In the study, investigators reviewed data for nearly 8,000 US registrants diagnosed with COPD, IPF, CF, or IPAH between May 4, 2002, and May 3, 2008; the team examined two outcomes—death versus transplant, comparing the "pre-LAS" period (from May 4, 2002, to May 3, 2005) with the "post-LAS" time (from May 4, 2005, to May 3, 2008.)

In addition to the expected finding that the implementation of LAS was associated with an overall increased likelihood of transplantation and decreased risk of death, according to the report, investigators also discovered that the risk of death for each individual disease decreased significantly—with the exception of IPAH.

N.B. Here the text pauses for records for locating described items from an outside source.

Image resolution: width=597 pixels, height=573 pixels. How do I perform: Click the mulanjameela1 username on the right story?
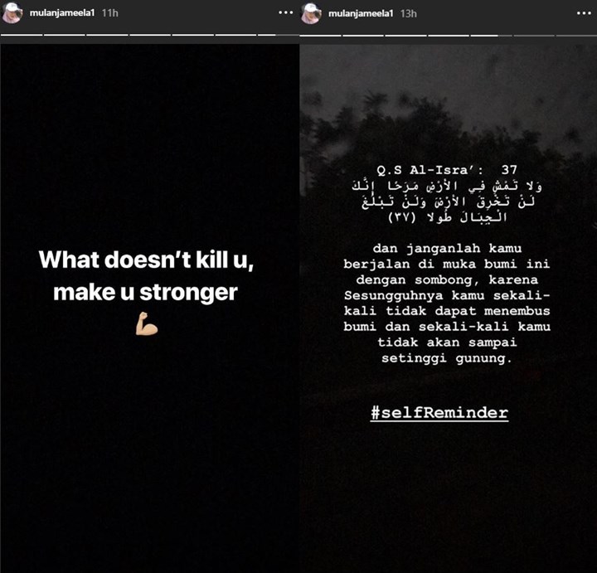tap(361, 14)
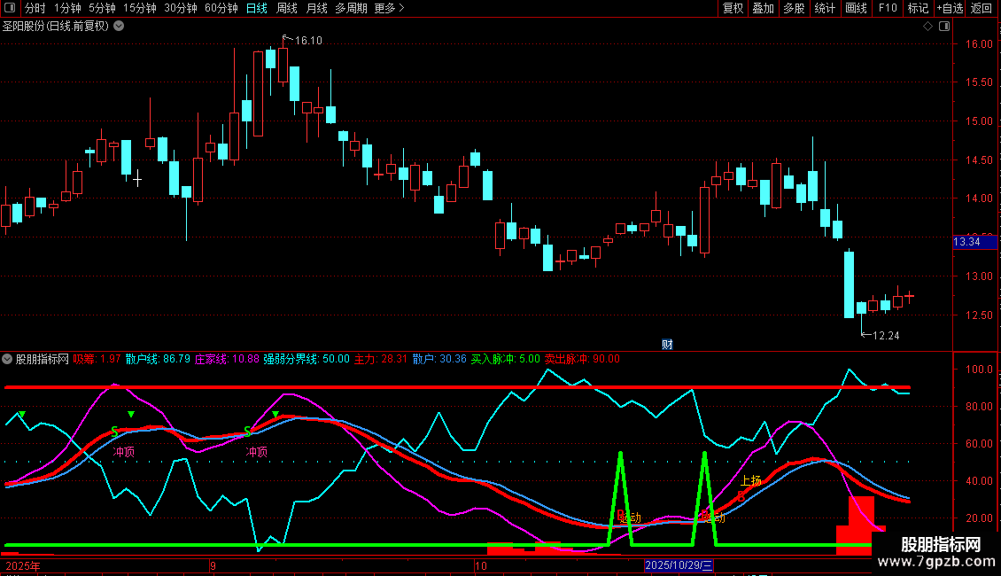1001x576 pixels.
Task: Switch to the 周线 weekly period
Action: [286, 8]
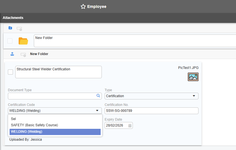The height and width of the screenshot is (150, 236).
Task: Click into the Certification No. field
Action: [151, 111]
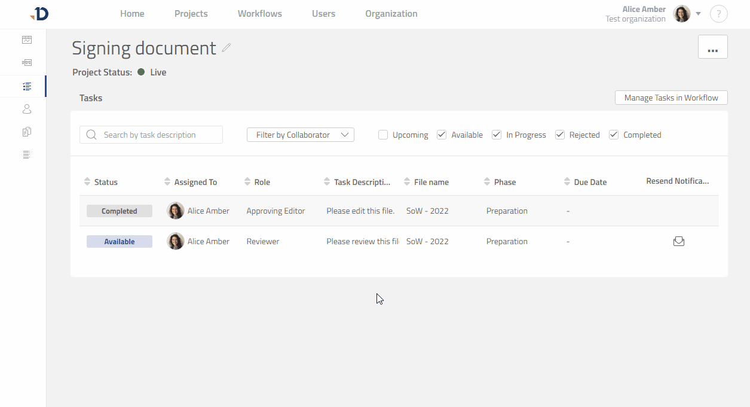Screen dimensions: 750x407
Task: Disable the Rejected filter checkbox
Action: tap(559, 135)
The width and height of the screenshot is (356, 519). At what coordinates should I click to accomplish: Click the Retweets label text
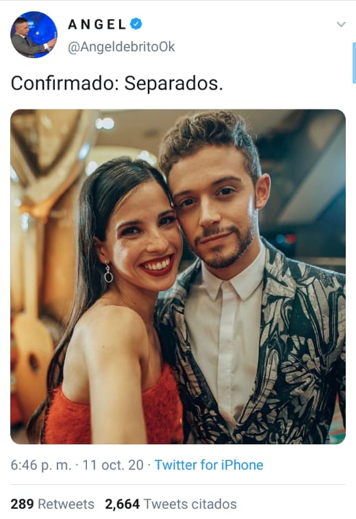click(66, 504)
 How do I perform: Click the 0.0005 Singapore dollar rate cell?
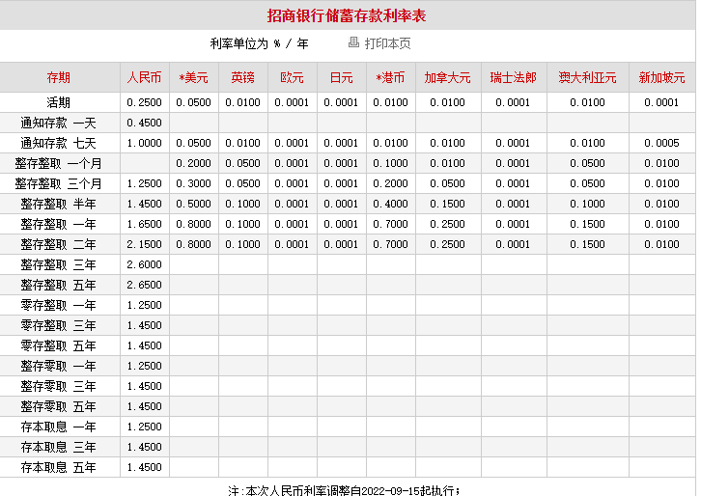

"The fact that the LAS has led to an overall improvement in the time to transplantation is not particularly surprising," noted Chen. "But we would hope that those changes would have positively affected all lung transplant candidates, whereas we found distinct differences in the impact according to disease, particularly for pulmonary arterial hypertension."

The authors write that one possible explanation is that key prognostic indicators in IPAH are not considered under the LAS algorithm.

"Hemodynamic variables currently included in LAS, such as pulmonary capillary wedge pressure, provide little information for patients with IPAH," wrote Chen. "In contrast, mean right arterial pressure and cardiac index, which are known to be strong predictors of mortality for patients with IPAH, are not utilized."